_DOCUMENT SEGMENT:_
------
As Richard Keen hurried to leave his painting studio at Fort Andross Mill in Brunswick on a late afternoon just before Christmas, he noticed two men brusquely loading large, painted canvases into a trailer. An artist with a deep respect for the painting process and finished work, Keen was struck by both the high quality and quantity of the paintings and how roughly the men were handling them.

“I had never seen this work before, and I know a lot of artists in the mill,” he said. “So I asked these guys, ‘Whose work are you moving out of the mill?’ And one of them said, ‘I don’t know. Some old dead guy from New York. You want to buy some?’ ”

Within days, Keen and gallery owner Elizabeth Moss bought the whole trailer full and many more, rescuing hundreds of paintings and works on paper by the late New York abstract expressionist artist Michael Mulhern, who lived and worked in a ninth-floor studio-loft one block south of the World Trade Center, on Cedar Street, in lower Manhattan. Mulhern, who died in Maine in 2012, watched through large windows as the first plane hit the north tower, then donned his safety goggles and respirator when the force of the first-falling south tower blew out those windows and filled his space with dust and debris, he told the New York Times and other journalists.
------
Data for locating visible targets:
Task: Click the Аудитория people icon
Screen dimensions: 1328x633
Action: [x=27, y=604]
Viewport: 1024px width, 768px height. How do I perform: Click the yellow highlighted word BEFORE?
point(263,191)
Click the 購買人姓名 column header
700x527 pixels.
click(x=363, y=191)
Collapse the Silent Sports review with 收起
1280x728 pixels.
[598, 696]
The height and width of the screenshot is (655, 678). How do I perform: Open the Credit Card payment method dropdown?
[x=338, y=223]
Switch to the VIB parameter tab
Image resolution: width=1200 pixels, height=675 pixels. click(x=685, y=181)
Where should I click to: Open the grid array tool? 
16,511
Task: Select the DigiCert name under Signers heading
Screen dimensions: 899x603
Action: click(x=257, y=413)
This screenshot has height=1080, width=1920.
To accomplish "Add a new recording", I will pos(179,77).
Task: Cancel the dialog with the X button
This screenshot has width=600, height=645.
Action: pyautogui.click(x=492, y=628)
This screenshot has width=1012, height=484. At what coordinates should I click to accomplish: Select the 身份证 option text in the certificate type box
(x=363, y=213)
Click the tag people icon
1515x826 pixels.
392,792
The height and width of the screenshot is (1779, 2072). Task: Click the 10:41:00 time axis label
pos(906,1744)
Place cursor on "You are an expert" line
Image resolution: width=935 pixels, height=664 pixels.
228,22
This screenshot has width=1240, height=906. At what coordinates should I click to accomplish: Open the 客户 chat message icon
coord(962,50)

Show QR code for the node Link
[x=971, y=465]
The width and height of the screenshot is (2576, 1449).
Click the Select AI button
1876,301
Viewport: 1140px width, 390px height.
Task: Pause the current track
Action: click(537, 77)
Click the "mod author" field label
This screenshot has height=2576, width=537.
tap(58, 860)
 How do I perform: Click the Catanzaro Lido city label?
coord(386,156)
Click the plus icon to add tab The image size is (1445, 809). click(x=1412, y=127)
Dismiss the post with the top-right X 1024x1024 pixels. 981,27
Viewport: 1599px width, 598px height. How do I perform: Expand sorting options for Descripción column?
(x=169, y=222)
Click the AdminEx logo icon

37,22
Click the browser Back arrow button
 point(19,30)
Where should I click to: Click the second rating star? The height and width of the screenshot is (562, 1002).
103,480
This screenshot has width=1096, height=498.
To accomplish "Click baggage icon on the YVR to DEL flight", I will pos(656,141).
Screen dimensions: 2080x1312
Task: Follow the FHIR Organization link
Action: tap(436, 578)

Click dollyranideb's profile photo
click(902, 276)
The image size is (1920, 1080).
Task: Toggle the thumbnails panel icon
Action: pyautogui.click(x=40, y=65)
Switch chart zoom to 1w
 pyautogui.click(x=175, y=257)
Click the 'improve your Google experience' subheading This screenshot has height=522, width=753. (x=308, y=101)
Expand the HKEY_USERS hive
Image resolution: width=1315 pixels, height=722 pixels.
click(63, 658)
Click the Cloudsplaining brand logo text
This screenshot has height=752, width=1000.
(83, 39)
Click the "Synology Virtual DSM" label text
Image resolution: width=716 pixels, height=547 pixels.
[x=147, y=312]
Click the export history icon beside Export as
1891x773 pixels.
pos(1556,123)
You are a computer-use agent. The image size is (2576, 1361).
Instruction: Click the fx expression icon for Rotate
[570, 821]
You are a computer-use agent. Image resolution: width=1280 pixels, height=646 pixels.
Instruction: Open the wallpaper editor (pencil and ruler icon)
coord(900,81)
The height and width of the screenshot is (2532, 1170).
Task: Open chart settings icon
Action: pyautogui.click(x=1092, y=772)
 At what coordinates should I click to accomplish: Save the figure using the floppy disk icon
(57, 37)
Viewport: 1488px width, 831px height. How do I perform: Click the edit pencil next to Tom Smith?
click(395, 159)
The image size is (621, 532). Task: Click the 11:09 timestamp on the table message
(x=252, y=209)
------
_TO-DO LIST:_
[1] Retype the part of the article about the rescued Mulhern paintings that opens with the words containing "Within days, Keen" and closes with "and other journalists.".
[2] According to the article about the rescued Mulhern paintings, where and when did Michael Mulhern die?
[3] Condense the paragraph of the article about the rescued Mulhern paintings that begins "Within days, Keen and gallery owner" into a bulleted list that keeps its main facts.
The listing has no connection to the article about the rescued Mulhern paintings.

_OUTPUTS BY TASK:_
[1]
Within days, Keen and gallery owner Elizabeth Moss bought the whole trailer full and many more, rescuing hundreds of paintings and works on paper by the late New York abstract expressionist artist Michael Mulhern, who lived and worked in a ninth-floor studio-loft one block south of the World Trade Center, on Cedar Street, in lower Manhattan. Mulhern, who died in Maine in 2012, watched through large windows as the first plane hit the north tower, then donned his safety goggles and respirator when the force of the first-falling south tower blew out those windows and filled his space with dust and debris, he told the New York Times and other journalists.

[2] He died in Maine in 2012.

[3]
- Within days, Keen and gallery owner Elizabeth Moss bought the whole trailer full and many more works.
- They rescued hundreds of paintings and works on paper by the late New York abstract expressionist Michael Mulhern.
- Mulhern lived and worked in a ninth-floor studio-loft on Cedar Street in lower Manhattan, one block south of the World Trade Center.
- He died in Maine in 2012.
- He told the New York Times and other journalists that he watched through large windows as the first plane hit the north tower.
- When the falling south tower blew out his windows and filled his space with dust and debris, he put on safety goggles and a respirator.